──────── Extract provided ────────

Reversing.
The appellant brought this action against appellee, a corporation, to recover of it salary or wages under an alleged contract of employment by the terms of which appellee employed appellant to work for it in the tobacco *Page 208 business for a period of one year from December 1, 1937, to December 1, 1938, at a salary of $125 a month. The contract of employment is based upon a letter written by appellee on November 18, 1937, and addressed to appellant at Princeton, Kentucky. Omitting caption, etc., the letter reads:
"As per our conversation of several days ago, we find it would be impossible to pay you the amount you are asking but we are willing to pay you One Hundred and Twenty Five Dollars ($125.00) per month, for twelve months (12) payable monthly.
"You are to begin work December 1, 1937, as this is the opening date of the market, but if we cannot start buying at once, it is understood you are to help in repairs or any other kind of work in order to keep busy until we commence buying and working the factory.
"Further understand you are to operate the drying machine and look after the prizing of all tobaccos that are redried.
"You are to give all your time and service to the company and will also use every effort to secure, from your friends, what business you can for the company.
"We are looking forward to seeing you and assure you our full co-operation.
"Yours truly
"Leaf Tobacco Company, Inc.,
"(Signed) W.E. Sawyer
"W.E. Sawyer
"Vice President and General Manager."
Appellant accepted appellee's offer as stated in the letter and worked for appellee from December 1, 1937, to February 1, 1938, for which appellee paid him $125 a month, a total sum of $250. On or about January 28, 1938, appellee notified appellant that on and after February 1, 1938, his services would be dispensed with and that he would no longer work for it thereafter.

──────── Provided material ────────

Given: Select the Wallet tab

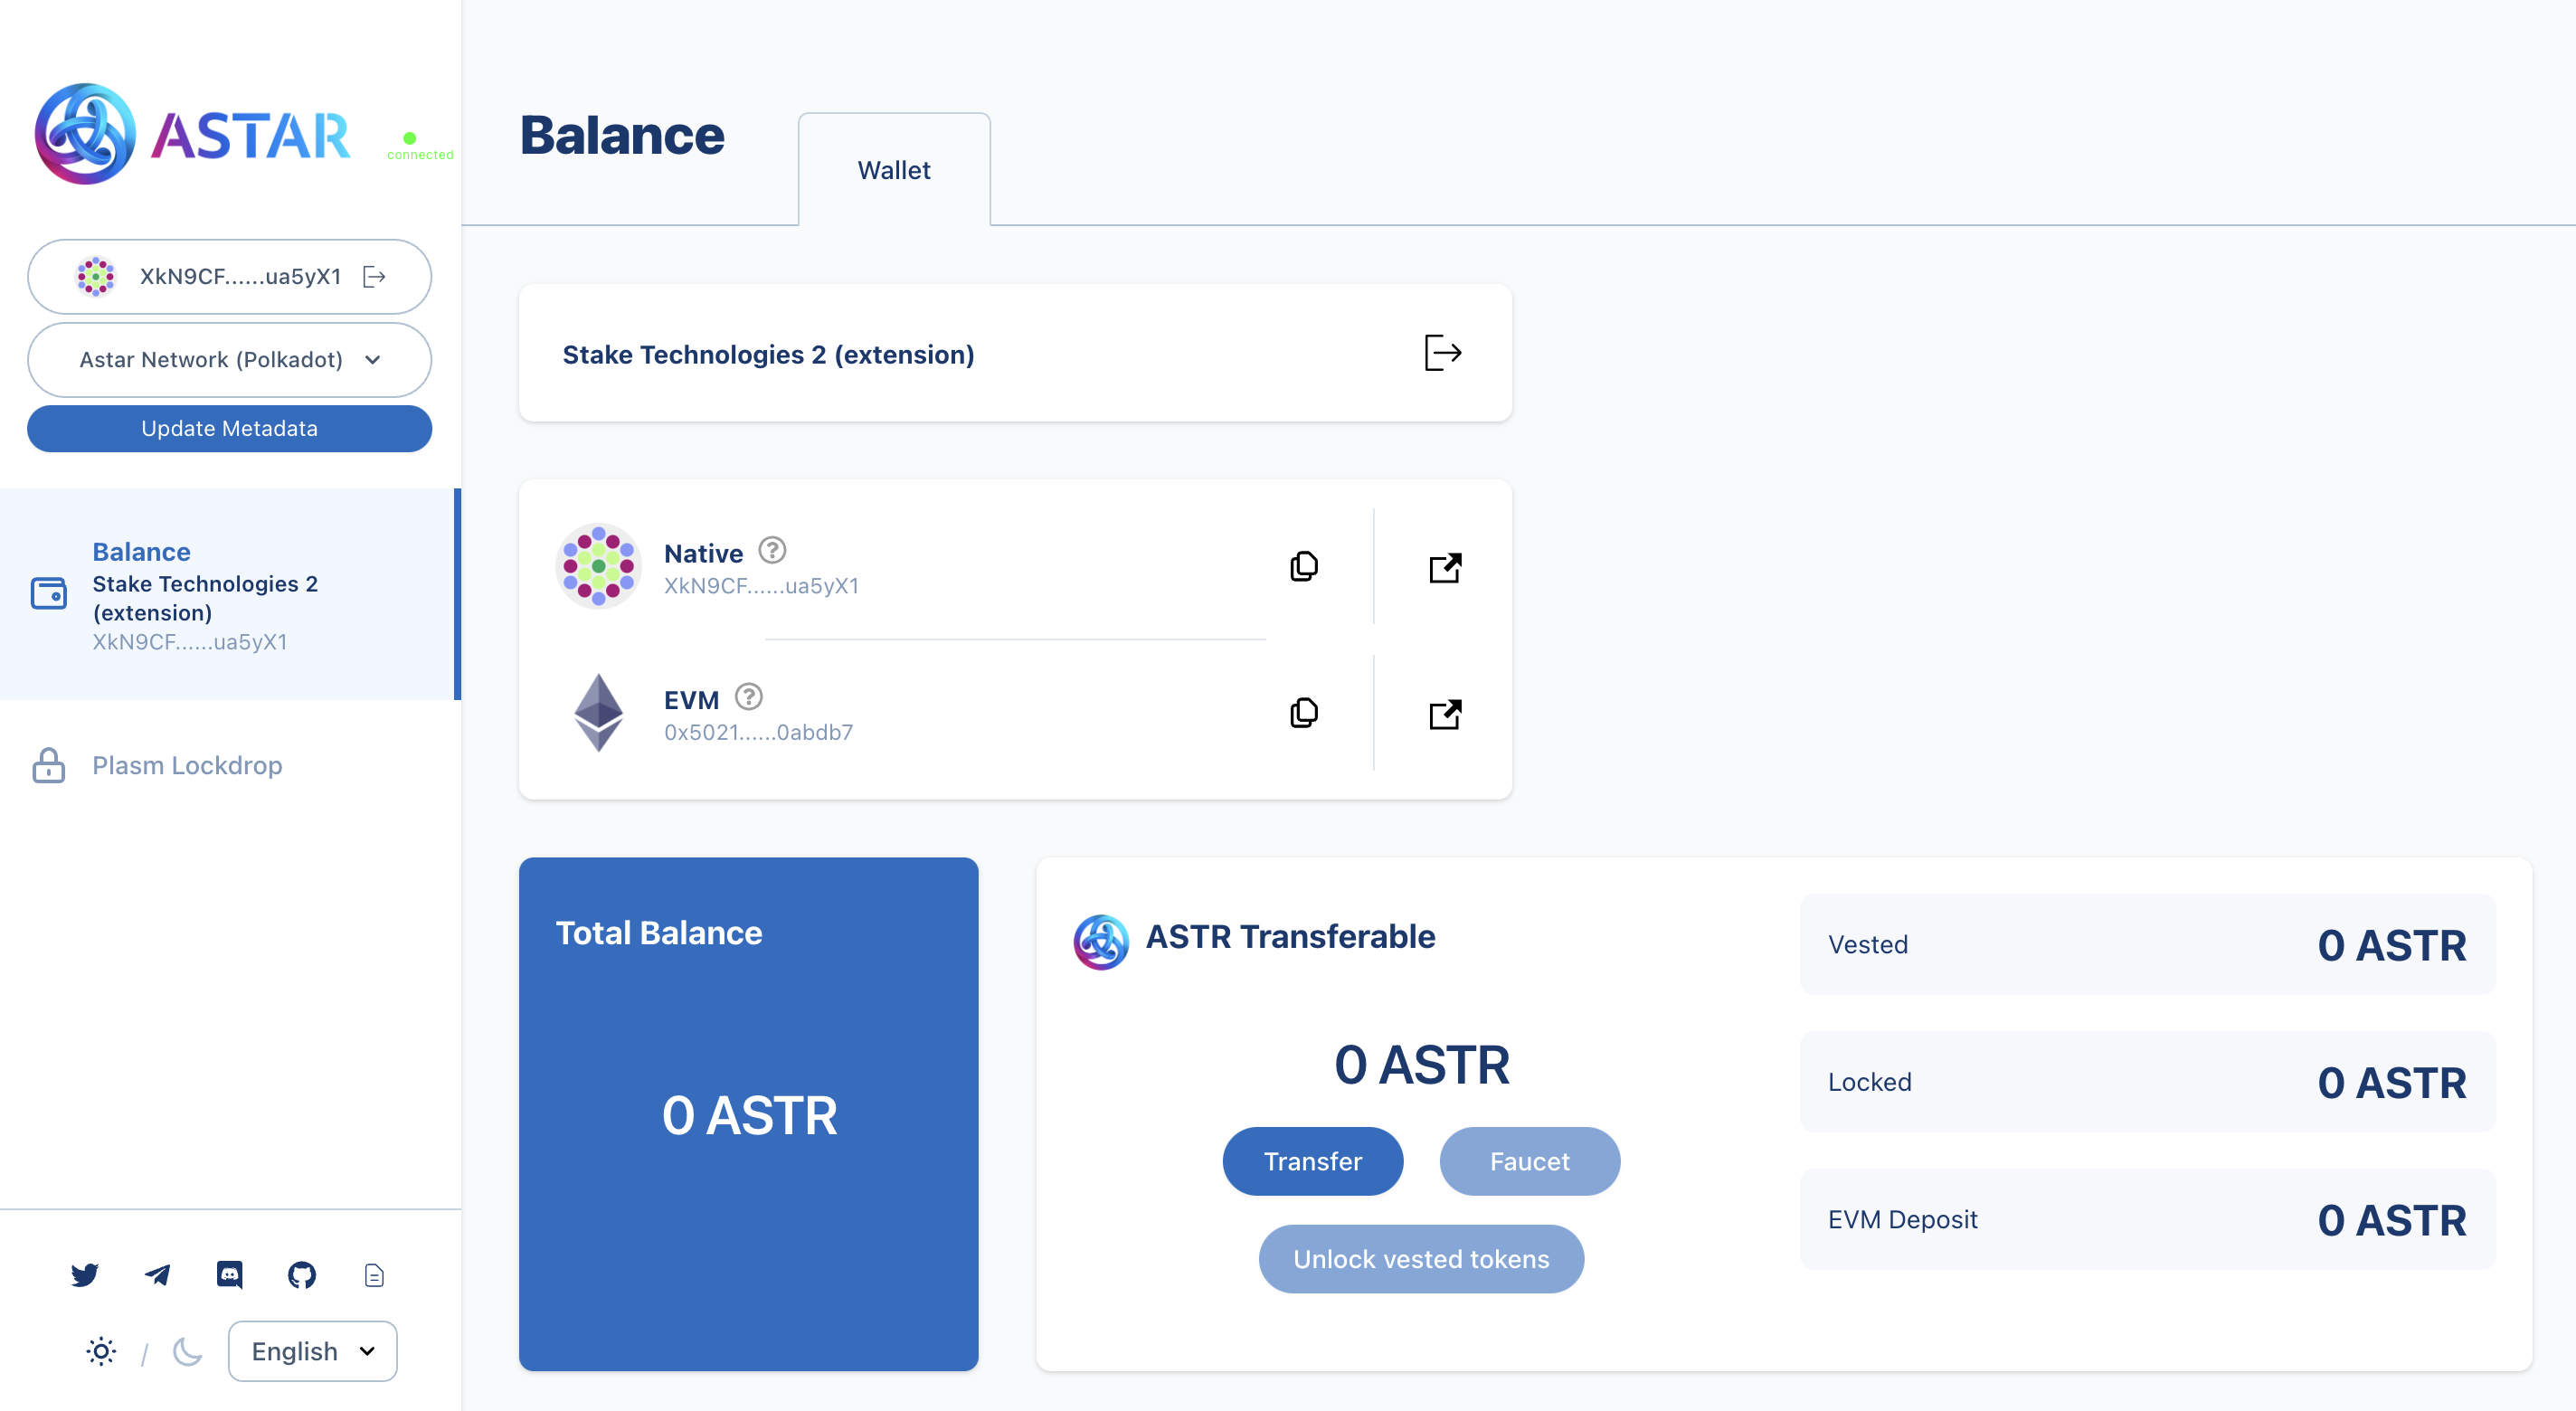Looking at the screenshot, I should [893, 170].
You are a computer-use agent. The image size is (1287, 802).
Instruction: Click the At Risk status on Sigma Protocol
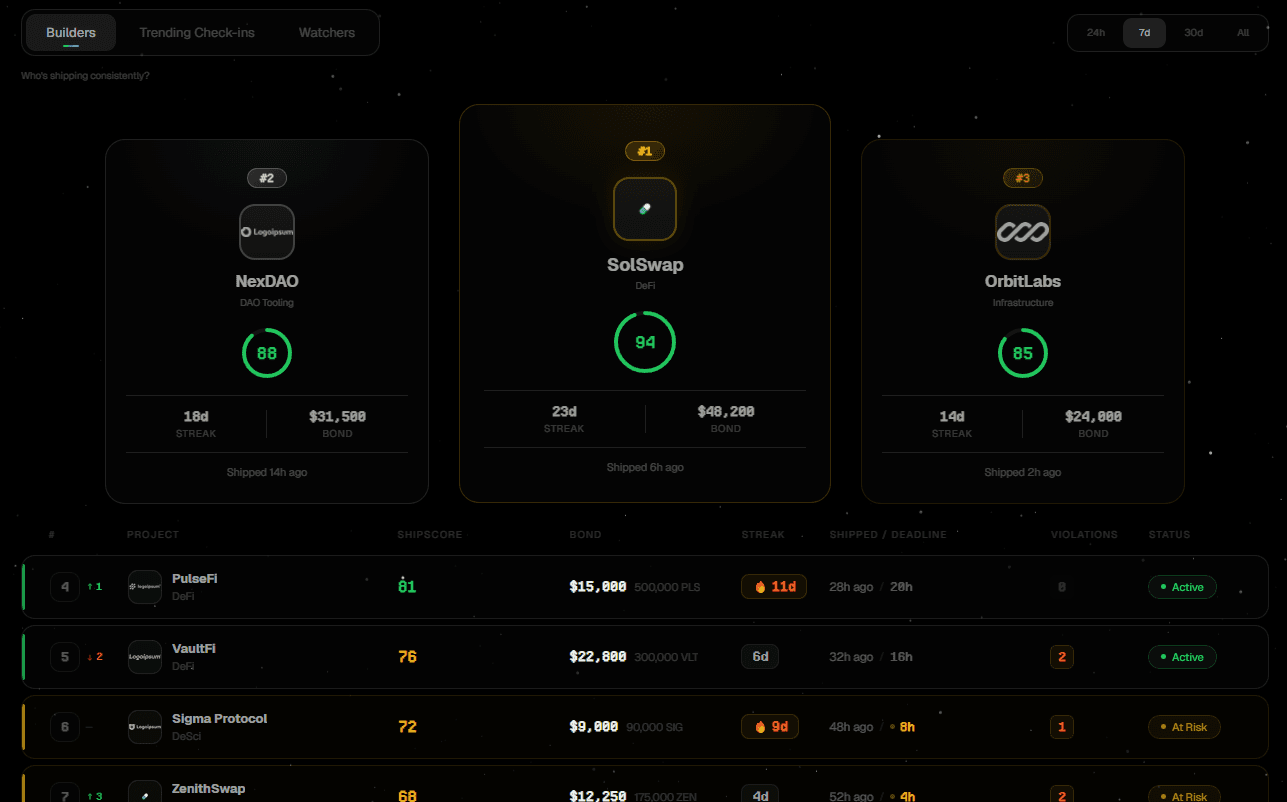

────────

Could you continue the court opinion above about the tobacco company's employment contract, starting right after its last sentence?

Appellant set out in his petition the contract of employment and that he worked for appellee for a period of two months for which appellee paid him the sum of *Page 209 $250; that on or about February 1, 1938, appellee discharged him from its employment and refused to give him further employment subsequent to that date; that during the period from December 1, 1937, to and including November 30, 1938, he was ready, willing, and able to perform the services required of him under the contract; and that during the period from February 1, 1938, to December 1 following he had made diligent efforts to secure employment elsewhere but had been unable to find employment or earn any money during that period. He prayed to recover of appellee the sum of $1,250 representing the compensation which he would have earned and received had he worked the remaining ten months of the contract period. Appellee filed its answer in which it categorically denied each and every allegation of the petition but pleaded no affirmative defense. The answer joined the issues.
When the case came on for trial a jury was empaneled and the evidence taken and at the conclusion of the evidence the trial court peremptorily instructed the jury to find a verdict for appellee, to which ruling of the court appellant excepted and prayed an appeal which was granted.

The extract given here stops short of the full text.